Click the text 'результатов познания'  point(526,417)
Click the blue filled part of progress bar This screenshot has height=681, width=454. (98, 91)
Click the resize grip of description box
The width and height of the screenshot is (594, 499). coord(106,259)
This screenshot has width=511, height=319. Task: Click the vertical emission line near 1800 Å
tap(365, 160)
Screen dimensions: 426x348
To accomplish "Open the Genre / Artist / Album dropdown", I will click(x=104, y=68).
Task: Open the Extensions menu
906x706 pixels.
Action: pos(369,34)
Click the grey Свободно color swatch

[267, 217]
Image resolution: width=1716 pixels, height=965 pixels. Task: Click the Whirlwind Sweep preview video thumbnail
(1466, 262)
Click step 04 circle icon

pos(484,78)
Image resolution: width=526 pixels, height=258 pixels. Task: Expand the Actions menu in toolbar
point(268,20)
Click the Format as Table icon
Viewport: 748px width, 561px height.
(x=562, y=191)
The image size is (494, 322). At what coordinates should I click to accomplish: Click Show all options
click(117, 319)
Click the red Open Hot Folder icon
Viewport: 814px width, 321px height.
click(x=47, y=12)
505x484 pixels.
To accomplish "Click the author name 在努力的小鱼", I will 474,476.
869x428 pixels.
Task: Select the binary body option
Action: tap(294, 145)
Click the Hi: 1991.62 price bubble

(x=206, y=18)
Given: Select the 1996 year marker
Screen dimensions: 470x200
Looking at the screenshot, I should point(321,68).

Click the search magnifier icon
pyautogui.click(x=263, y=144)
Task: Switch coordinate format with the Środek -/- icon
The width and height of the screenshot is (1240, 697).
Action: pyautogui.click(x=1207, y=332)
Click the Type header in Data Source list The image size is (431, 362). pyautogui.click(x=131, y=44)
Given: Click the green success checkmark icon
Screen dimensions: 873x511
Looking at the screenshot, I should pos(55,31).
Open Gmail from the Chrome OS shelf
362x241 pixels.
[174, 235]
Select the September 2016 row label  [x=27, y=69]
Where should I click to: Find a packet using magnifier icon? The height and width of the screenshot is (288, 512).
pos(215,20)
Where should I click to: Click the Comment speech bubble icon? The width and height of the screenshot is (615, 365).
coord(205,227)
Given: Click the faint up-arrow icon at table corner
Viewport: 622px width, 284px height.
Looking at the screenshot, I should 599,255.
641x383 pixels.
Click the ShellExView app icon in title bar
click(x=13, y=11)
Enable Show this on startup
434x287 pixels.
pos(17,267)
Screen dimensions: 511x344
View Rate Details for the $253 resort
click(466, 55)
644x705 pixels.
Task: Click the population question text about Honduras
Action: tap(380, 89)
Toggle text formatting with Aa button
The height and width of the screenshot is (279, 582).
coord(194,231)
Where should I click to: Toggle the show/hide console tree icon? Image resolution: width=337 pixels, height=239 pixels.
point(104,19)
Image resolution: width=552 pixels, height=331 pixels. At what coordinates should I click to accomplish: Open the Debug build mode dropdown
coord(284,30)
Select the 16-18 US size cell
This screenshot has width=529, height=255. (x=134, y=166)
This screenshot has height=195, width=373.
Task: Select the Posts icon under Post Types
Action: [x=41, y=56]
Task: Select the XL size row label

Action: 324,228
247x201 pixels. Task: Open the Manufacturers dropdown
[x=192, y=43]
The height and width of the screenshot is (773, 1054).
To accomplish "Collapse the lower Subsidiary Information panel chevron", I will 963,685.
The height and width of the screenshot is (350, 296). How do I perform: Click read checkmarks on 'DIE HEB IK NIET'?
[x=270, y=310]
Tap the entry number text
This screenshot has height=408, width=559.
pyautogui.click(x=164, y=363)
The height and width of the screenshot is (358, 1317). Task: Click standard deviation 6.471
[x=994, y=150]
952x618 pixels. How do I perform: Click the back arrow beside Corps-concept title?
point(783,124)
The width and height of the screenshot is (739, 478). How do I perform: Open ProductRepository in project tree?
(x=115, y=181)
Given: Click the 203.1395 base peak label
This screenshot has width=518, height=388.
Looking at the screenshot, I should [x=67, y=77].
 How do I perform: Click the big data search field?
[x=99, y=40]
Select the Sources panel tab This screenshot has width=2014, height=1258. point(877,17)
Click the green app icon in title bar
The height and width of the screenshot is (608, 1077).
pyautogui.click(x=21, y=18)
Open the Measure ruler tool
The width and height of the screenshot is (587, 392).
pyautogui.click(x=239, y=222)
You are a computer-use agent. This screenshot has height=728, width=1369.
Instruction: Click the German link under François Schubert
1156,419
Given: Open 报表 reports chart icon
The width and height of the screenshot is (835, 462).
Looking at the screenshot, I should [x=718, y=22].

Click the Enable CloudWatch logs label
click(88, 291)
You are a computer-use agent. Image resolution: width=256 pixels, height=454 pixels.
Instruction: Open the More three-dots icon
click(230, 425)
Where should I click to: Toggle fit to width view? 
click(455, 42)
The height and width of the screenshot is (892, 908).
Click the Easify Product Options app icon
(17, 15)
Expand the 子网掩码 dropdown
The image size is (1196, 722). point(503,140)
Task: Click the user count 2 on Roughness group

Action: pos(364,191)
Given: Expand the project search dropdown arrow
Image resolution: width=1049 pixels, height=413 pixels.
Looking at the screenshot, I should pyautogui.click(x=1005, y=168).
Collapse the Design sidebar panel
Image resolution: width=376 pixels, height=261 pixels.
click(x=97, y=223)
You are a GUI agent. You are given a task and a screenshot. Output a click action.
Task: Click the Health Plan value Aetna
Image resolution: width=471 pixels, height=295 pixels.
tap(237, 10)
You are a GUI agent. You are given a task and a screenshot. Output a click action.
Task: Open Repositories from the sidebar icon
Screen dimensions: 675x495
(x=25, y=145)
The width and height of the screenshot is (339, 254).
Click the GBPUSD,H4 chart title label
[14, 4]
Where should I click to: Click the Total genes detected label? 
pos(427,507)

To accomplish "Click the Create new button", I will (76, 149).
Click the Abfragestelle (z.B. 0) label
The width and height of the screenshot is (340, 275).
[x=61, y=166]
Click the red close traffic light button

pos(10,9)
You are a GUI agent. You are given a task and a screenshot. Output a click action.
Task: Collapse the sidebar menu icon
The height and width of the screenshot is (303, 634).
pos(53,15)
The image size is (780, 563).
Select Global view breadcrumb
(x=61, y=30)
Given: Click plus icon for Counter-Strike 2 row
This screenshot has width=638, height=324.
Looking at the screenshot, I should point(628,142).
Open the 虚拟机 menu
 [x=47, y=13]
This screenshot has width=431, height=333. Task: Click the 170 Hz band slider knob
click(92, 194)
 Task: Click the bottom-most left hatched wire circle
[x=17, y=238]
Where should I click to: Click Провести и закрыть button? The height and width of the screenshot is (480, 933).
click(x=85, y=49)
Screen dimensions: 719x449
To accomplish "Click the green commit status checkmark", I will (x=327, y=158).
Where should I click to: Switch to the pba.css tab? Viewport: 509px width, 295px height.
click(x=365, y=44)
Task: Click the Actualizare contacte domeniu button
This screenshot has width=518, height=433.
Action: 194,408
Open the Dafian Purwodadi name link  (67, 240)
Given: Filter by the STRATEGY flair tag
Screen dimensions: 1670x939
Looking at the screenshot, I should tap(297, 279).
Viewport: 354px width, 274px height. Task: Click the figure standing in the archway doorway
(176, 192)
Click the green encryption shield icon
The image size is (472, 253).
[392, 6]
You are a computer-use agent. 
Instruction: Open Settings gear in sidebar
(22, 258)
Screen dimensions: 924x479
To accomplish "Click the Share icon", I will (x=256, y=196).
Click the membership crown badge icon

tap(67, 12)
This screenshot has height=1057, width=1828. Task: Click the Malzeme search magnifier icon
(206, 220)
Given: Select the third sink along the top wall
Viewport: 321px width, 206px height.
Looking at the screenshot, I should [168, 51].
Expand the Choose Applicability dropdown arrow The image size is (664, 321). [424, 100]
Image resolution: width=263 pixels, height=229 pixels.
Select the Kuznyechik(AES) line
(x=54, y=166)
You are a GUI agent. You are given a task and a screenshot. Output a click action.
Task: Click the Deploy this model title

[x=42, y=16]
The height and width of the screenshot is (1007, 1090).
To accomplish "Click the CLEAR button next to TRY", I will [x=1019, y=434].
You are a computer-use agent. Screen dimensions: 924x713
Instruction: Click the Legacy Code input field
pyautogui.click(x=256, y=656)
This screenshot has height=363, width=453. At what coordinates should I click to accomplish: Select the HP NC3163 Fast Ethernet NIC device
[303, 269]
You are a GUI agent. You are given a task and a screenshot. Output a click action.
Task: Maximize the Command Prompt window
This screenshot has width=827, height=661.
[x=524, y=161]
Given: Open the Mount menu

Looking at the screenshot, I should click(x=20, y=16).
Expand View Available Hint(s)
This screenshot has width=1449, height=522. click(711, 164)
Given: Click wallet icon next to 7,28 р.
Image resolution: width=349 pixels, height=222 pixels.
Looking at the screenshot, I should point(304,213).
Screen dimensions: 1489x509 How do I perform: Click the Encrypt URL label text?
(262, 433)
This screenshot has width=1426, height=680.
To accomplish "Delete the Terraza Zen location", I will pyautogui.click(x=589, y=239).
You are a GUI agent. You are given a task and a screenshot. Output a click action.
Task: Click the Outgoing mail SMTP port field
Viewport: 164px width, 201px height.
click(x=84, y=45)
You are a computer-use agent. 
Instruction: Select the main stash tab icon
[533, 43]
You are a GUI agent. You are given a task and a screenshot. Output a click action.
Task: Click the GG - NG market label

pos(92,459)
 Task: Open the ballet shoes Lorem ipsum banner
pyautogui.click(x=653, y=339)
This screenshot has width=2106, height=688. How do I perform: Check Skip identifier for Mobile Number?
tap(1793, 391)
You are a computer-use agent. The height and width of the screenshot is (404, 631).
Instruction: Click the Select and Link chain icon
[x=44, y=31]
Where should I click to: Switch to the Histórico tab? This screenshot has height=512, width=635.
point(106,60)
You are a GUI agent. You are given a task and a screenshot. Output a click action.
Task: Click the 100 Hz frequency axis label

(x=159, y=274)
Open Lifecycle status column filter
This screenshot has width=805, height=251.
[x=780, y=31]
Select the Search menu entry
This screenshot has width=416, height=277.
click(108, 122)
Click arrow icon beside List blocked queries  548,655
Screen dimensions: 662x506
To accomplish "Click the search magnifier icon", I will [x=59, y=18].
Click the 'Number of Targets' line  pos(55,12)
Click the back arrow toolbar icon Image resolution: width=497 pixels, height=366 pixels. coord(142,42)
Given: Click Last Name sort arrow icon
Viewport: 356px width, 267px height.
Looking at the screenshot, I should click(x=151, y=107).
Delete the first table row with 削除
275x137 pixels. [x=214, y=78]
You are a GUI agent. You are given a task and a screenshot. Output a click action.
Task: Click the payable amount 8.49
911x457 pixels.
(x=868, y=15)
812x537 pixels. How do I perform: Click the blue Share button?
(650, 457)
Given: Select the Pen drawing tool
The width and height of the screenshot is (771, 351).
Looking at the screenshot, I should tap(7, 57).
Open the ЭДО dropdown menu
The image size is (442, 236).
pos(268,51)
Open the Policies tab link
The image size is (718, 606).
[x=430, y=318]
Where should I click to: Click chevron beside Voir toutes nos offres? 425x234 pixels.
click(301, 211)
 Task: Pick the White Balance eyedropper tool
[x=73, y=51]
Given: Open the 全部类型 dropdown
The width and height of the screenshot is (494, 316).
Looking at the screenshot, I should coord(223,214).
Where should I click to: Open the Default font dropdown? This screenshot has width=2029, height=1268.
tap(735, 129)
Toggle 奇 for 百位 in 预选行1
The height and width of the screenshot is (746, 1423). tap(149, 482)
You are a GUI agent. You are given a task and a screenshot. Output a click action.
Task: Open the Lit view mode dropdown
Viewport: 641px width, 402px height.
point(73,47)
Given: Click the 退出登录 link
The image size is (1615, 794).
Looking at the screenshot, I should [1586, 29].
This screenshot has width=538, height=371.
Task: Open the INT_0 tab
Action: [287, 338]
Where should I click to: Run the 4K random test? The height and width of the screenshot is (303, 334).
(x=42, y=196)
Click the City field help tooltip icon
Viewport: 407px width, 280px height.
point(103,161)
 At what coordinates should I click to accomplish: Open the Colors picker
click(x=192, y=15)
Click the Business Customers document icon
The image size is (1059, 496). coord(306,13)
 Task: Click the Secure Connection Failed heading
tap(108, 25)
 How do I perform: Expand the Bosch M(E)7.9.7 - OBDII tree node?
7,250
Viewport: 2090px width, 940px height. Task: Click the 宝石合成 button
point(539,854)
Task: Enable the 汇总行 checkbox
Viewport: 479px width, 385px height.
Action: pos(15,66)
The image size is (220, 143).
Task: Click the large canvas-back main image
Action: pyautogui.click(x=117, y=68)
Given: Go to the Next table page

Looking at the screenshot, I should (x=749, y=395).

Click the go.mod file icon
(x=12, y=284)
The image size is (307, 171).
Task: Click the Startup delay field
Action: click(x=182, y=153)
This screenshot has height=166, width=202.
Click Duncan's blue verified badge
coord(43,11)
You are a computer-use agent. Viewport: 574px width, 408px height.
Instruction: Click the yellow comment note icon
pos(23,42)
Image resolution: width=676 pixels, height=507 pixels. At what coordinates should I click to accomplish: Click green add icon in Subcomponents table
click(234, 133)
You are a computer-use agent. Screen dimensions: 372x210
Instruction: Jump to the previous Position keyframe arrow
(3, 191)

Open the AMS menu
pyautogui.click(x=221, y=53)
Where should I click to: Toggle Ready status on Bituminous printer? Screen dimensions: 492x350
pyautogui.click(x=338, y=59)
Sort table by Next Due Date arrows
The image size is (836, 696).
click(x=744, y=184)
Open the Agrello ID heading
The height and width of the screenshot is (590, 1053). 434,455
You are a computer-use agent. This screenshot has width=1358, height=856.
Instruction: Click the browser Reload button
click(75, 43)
━━━━━━━━━━
EXERCISE AIM -> Scan the entries for the word "from". Report each line that has it.

RESPONSE ->
Open Gmail from the Chrome OS shelf
Task: Open Repositories from the sidebar icon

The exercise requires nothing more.